> _EXTRACT TO READ_
—————

I am outraged, but feel impotently distanced from those offices during their weekday hours of operation. I jump on the net in search of others who provide this service, convinced that her price is inflated. I find them listed under either admissible spelling of “Expeditor” and “Expediter”, one fellow using both versions in his ad. I contact a few of them, but none of them return my call. These guys must be very busy, have ample work, be careless entrepreneurs, or, only take clients through architects’ referrals.
I call our architect to complain. He offers a justification.
“She’s really very good. She’s the only one I’ve used for years. You may find somebody a couple hundred dollars cheaper, but a lot of them just drop off the package and make excuses for the delays. She actually gets your approval in two days.”
His words make me feel confident about her delivery but inflame my resentment about paying a huge sum of money for a brief and mindless task. I calculate her potential annual income, figuring in the cost of kick back to architect and lunch for the rubber stamp guys, and I resolve that within a year, once we are full time in New York, I will become the fastest, most sought after Expediteur in the city.
So I knuckle under, but am buoyed when C comes home and tells me that he had spoken with her and that she had no problem knocking a hundred dollars off her price. I recalculate her annual income and it is still fantastic. Even better when you realize that she can carry more than one package at the same time. I'll start out as her apprentice.

—————

> _GIVEN DATA_
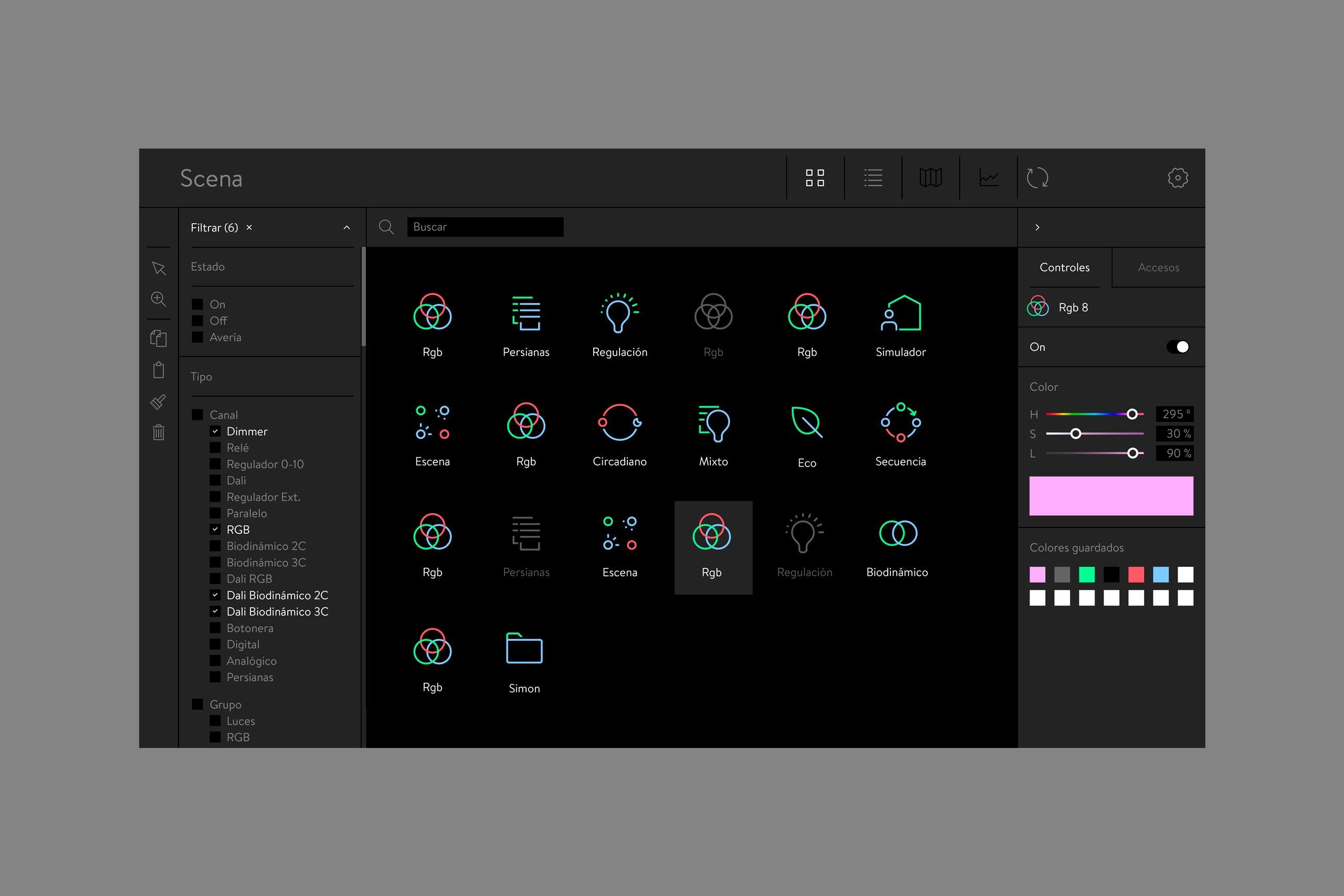Select the Secuencia tile icon
1344x896 pixels.
[x=900, y=424]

—————

> _PROBLEM_
Decide whether each statement agrees with the passage about hiring an expediter, answering yes or no and quoting the words of the passage that decide it. 1. The architect says the expediter gets approval in two days. 2. The expediter refused to lower her price. 3. Several of the other expediters the narrator contacted called back.

> _ANSWER TO THIS TASK_
1. Yes: "She actually gets your approval in two days."
2. No: "she had no problem knocking a hundred dollars off her price."
3. No: "none of them return my call."